Perhaps, your business doesn’t need too much automation. What you need is a team of smart sales representatives who are well trained and can get needed content across to users when needed and, of course, detailed blog posts and other useful materials.
Choose the right tools
There are many marketing automation tools for different marketing automation purposes. Depending on your needs, you should be thorough about choosing tools for your automation.
The reason for this is that marketing automation users are usually between those who are using less efficient tools or those who pay for an efficient one but are under-utilizing it.
So, if your extent of automation is simply an email marketing campaign, it would not make any sense to invest in a marketing automation tool that does email marketing and some other things you don’t need.
By the same token, you cannot in the name of money management reduce yourself to a less efficient tool.
At the end of the day, you want to find some balance in whatever you do.
Should you choose just one tool?
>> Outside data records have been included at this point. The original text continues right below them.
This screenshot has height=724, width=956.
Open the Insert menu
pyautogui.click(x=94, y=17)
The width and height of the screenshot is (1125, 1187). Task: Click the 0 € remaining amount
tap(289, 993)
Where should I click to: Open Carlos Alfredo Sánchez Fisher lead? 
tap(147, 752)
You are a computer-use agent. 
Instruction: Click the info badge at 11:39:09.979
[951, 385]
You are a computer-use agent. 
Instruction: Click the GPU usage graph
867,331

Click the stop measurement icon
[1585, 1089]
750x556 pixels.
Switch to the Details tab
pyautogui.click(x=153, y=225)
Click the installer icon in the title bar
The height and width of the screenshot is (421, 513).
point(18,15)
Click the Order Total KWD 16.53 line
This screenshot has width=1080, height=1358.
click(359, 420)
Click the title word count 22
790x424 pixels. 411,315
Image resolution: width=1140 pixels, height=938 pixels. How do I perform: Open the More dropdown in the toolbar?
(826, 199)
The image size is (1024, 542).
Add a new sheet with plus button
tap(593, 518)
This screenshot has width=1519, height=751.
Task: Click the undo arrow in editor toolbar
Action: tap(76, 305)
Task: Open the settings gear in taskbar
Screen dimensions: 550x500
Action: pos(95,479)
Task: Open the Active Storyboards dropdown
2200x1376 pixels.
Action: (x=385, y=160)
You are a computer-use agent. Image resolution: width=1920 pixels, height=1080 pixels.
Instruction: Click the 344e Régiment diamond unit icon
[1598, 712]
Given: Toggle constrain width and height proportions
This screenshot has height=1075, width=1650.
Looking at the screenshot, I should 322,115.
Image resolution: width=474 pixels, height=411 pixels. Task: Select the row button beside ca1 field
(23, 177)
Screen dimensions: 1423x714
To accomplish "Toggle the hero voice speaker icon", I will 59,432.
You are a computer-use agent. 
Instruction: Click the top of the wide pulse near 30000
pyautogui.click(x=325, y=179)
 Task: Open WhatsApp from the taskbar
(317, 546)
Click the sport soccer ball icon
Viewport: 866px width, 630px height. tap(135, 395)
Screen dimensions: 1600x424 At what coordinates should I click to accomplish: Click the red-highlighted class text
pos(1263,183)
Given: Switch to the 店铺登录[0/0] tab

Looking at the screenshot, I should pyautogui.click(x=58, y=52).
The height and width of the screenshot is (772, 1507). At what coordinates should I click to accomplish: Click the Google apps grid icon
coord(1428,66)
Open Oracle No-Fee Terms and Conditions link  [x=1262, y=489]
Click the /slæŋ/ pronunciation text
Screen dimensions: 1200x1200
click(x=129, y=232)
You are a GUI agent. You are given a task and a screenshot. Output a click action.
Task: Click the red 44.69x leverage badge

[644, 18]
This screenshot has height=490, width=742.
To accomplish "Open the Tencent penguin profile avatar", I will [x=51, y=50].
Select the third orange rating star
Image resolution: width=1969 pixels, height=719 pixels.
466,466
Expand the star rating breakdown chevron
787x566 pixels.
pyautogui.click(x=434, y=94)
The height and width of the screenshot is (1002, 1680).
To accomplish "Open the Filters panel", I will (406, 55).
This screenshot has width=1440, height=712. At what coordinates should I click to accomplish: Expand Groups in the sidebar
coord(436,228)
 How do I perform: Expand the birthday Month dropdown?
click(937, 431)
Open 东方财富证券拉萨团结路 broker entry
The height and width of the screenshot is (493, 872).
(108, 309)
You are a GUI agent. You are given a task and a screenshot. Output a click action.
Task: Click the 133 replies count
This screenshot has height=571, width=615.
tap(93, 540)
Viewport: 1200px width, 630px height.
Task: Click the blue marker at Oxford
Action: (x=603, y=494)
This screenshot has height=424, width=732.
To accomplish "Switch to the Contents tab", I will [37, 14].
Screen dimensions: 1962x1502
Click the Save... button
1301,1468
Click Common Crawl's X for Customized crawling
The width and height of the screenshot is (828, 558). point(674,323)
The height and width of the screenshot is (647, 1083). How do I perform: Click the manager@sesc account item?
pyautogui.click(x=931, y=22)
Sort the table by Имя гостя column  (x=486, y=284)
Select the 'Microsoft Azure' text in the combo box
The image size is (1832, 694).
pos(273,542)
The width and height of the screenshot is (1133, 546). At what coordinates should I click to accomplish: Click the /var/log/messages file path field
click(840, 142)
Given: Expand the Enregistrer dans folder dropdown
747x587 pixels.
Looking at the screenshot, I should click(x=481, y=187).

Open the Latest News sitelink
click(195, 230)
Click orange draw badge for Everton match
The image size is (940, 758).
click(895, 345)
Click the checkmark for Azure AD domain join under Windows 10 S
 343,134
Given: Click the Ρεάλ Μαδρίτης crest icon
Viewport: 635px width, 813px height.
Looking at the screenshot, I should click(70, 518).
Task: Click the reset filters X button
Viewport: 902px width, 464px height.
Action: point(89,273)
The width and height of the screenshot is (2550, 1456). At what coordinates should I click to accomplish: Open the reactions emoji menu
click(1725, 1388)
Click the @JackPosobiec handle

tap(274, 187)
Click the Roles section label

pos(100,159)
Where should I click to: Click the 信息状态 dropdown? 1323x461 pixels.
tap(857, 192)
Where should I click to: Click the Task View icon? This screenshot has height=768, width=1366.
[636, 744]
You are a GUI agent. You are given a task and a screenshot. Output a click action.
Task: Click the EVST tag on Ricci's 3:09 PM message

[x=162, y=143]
Should you choose many tools? It’s up to you to figure this out.
Conclusion
Every now and then, new technologies emerge and disrupt the way things are done. Any thriving tech business today that doesn’t use some level of marketing automation is done for.
While it’s that important, it must be contextual before it can bring meaningful results to your business. Being fanciful cannot be written on your account sheet. To use marketing automation successfully, you need to know what it’s costing you and what it’s returning.